Design, Fabrication, and Experimental Validation of a Low-cost Neuromuscular Electrical Stimulator for the Prevention of Skeletal Muscle Atrophy

Abstract

Individuals with limited mobility are at a significantly higher risk of muscle atrophy due to prolonged sedentary states. In rural Nigeria, the inconsistent electrical supply often renders contemporary electrical muscle stimulators (EMS) redundant. To address this, the current study aims to design and fabricate and experimentally validate a low cost, battery-powered muscle stimulator that ensures readily available therapy in resource-constrained environments. A user-centered design approach was adopted, involving the construction of a portable power management unit and a muscle stimulation circuit. The system’s output parameters were verified using Proteus 8 simulation software to ensure voltage and current ranges aligned with established clinical standards. The hardware features an LCD interface that displays real-time frequency and stimulation duration. To evaluate clinical efficacy, handgrip strength gains were measured using a dynamometer and compared against a standard commercial EMS unit. The test was approved by the ethics committee of the Federal University of Science and Technology, Owerri. Nigeria.

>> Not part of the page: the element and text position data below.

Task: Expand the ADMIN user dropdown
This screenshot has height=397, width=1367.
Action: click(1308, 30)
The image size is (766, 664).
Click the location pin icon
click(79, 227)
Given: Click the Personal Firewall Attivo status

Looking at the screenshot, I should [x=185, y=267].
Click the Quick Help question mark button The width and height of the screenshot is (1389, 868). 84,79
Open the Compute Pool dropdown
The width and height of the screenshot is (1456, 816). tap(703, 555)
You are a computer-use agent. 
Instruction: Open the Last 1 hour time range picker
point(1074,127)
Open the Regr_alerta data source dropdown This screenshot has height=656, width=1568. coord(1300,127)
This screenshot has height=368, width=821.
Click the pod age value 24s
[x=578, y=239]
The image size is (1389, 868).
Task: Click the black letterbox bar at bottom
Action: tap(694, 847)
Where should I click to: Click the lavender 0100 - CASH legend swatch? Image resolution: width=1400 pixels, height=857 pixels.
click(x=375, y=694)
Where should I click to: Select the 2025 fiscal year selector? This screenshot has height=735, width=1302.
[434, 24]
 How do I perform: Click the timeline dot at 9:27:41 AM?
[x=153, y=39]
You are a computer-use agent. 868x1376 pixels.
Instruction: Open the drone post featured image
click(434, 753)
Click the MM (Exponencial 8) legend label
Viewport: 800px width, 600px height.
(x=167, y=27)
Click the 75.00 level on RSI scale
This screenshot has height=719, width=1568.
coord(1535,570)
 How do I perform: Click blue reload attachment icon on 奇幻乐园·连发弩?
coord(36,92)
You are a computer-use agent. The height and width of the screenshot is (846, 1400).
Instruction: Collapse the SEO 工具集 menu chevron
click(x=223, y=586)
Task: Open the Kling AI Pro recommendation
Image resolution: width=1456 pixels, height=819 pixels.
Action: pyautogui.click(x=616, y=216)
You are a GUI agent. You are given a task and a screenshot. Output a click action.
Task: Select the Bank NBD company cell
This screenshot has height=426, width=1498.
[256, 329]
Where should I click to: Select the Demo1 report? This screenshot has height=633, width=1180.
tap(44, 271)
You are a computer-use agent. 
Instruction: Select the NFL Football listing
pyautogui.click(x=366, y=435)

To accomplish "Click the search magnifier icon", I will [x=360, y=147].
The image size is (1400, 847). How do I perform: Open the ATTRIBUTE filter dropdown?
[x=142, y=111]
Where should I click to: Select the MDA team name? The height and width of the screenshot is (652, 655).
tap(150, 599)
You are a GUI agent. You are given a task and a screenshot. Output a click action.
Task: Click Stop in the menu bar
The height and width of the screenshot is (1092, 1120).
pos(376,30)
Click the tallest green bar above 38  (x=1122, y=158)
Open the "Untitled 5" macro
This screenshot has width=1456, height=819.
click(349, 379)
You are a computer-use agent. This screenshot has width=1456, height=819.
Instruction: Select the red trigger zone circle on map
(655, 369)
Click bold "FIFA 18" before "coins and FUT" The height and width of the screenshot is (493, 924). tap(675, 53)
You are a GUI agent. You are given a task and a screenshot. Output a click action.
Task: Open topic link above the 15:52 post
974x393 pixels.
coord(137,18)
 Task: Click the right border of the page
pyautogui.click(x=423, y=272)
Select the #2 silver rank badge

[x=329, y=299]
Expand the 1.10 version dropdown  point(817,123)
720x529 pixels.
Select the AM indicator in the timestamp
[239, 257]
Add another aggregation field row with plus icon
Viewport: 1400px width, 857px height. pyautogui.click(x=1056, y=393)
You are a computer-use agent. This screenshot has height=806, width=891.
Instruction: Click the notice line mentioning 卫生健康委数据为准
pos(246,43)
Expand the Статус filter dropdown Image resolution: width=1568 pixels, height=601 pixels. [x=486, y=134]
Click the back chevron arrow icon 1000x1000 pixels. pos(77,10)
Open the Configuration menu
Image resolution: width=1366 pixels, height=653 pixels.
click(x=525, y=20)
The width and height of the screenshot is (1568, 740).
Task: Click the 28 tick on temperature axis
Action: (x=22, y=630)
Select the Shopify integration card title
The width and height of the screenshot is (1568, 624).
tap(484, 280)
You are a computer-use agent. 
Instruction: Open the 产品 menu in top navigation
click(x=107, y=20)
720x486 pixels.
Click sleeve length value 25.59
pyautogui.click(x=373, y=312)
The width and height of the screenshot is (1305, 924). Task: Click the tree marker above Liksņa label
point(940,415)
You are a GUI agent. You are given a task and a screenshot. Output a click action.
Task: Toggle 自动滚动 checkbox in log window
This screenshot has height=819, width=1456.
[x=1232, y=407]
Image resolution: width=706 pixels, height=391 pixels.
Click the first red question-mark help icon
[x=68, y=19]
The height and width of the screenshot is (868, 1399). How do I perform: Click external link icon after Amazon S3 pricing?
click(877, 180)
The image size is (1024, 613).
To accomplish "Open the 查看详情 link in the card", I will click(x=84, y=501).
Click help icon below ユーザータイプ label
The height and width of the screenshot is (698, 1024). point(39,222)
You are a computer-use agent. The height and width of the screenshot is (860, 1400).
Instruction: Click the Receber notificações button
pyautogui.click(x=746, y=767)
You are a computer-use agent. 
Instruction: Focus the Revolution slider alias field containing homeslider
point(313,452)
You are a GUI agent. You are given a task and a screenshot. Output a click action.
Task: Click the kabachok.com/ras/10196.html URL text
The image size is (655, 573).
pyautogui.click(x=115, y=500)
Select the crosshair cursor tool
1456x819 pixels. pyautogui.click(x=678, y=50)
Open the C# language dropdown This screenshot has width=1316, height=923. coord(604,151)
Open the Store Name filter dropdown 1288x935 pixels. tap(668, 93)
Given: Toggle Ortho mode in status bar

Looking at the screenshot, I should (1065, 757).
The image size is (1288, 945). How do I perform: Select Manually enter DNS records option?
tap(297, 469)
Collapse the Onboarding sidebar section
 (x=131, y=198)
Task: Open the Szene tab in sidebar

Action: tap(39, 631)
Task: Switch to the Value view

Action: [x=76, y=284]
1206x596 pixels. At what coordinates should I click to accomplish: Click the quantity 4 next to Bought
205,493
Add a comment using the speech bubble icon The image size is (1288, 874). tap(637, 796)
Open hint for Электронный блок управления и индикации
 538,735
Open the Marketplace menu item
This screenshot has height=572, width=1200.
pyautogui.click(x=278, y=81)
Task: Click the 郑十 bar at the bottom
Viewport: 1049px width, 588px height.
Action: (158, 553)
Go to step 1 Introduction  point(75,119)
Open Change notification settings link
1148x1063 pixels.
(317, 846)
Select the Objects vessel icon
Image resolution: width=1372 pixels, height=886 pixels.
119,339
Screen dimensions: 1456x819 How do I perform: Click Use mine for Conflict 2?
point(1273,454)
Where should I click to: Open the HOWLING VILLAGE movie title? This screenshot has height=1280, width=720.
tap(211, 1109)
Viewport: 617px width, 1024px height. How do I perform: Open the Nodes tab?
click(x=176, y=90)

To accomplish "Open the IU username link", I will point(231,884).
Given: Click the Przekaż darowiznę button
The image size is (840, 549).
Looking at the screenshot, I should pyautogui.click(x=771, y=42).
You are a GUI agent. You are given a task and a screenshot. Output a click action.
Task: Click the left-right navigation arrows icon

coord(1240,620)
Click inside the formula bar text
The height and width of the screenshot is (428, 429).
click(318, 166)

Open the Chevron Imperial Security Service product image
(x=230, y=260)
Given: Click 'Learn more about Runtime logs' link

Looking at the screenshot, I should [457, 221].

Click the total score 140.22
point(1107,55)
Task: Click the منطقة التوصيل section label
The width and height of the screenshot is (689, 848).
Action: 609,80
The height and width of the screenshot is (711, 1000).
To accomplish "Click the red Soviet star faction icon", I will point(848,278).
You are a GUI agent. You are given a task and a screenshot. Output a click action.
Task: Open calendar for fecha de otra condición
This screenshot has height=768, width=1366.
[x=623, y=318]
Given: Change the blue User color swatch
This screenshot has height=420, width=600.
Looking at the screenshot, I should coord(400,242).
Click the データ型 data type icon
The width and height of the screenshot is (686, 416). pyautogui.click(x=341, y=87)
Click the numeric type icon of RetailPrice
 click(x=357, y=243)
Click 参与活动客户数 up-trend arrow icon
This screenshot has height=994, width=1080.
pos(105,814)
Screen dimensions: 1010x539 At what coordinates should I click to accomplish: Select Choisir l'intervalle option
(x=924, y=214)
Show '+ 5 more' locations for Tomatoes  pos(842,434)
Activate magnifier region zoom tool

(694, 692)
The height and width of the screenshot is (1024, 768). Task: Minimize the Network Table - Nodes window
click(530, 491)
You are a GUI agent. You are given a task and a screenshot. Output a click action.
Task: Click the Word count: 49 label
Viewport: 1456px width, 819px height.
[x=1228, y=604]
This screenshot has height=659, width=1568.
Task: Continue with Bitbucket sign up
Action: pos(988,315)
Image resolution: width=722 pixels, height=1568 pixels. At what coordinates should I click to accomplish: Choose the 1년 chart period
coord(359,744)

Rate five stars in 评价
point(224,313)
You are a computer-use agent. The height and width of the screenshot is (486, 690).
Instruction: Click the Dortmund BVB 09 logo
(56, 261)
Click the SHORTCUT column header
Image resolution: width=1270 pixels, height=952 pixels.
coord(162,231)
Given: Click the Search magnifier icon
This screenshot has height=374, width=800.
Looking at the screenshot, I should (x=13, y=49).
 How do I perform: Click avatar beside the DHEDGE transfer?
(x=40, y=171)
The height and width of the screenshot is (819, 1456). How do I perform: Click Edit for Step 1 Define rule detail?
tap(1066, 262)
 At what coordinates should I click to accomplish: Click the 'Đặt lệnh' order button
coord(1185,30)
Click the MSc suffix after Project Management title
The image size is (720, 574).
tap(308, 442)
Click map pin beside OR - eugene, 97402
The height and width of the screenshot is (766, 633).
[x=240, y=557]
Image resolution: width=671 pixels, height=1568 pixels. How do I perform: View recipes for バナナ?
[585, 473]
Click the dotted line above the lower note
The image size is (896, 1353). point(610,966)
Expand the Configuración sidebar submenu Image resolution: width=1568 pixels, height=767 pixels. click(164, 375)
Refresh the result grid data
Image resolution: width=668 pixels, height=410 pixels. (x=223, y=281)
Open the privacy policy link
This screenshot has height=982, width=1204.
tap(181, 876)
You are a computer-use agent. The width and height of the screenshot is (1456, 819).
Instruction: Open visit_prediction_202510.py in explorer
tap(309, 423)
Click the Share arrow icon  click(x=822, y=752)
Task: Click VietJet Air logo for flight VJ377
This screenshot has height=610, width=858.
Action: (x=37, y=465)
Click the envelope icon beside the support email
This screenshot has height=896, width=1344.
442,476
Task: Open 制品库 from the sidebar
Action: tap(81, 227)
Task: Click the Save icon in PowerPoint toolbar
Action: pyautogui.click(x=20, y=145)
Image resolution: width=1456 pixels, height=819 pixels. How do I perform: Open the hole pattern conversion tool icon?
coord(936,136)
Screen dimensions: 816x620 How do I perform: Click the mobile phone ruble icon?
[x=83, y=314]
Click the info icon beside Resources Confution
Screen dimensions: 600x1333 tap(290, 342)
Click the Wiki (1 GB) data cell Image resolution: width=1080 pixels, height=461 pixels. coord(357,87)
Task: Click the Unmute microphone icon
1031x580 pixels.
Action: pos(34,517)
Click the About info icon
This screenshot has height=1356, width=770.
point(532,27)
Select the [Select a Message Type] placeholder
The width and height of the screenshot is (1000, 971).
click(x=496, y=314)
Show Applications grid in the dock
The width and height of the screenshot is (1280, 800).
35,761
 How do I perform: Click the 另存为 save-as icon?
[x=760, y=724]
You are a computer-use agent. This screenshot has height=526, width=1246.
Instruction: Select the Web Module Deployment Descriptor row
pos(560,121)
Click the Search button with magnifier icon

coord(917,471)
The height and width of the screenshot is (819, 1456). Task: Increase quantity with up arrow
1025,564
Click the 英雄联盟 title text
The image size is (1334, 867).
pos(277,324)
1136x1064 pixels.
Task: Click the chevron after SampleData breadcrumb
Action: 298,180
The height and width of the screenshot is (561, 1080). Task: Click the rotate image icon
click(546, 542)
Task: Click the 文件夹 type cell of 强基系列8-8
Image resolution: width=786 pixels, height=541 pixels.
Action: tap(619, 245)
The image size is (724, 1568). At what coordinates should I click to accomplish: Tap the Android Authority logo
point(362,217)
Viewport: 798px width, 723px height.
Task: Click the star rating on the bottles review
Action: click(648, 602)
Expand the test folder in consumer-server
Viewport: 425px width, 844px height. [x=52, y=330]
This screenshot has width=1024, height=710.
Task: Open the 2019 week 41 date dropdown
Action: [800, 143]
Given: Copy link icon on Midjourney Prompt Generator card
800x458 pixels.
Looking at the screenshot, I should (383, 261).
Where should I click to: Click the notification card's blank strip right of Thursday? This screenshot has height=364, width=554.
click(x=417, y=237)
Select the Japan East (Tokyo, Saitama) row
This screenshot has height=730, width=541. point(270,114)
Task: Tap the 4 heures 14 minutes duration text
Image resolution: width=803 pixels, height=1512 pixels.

A paired-sample t-test conducted on 30 young adults between ages 18 – 30 revealed that the mean strength gain for the fabricated system (3.995 ± 0.483) did not differ significantly from the standardized EMS (3.947 ± 0.782), with t (29) = 0.516 and p = 0.610 (two-tailed). Furthermore, a strong positive correlation (r = 0.7899) indicated highly similar response patterns between the two modalities. These results demonstrate that the low-cost, battery-operated stimulator is a viable, high-performance alternative for muscle rehabilitation in areas lacking stable power infrastructure.